Items from a dataset

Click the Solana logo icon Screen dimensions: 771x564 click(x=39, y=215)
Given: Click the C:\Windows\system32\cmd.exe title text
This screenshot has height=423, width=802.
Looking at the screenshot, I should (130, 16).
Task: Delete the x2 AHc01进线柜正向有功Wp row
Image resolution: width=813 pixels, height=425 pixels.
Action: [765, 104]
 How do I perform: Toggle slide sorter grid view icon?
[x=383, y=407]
...
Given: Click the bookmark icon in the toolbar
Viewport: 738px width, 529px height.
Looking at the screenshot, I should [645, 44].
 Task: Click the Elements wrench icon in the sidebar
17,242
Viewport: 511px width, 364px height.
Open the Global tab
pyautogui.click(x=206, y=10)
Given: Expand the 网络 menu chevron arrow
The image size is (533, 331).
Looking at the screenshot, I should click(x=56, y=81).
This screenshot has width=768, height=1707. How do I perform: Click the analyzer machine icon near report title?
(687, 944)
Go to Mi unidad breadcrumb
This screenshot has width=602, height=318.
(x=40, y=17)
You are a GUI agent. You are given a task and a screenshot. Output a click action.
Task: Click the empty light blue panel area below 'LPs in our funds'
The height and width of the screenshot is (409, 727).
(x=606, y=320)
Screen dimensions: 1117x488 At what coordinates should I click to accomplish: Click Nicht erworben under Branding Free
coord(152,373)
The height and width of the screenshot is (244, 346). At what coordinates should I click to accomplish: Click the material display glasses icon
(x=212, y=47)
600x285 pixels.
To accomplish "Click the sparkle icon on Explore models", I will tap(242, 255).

▶ EXERCISE INSTRUCTIONS:
The response must hold only the lines above from the line with "The image size is (533, 331)." through the line with "You are a GUI", each copied exactly, both ends kept.

▶ EXPECTED ANSWER:
The image size is (533, 331).
Looking at the screenshot, I should click(x=56, y=81).
This screenshot has width=768, height=1707. How do I perform: Click the analyzer machine icon near report title?
(687, 944)
Go to Mi unidad breadcrumb
This screenshot has width=602, height=318.
(x=40, y=17)
You are a GUI agent. You are given a task and a screenshot. Output a click action.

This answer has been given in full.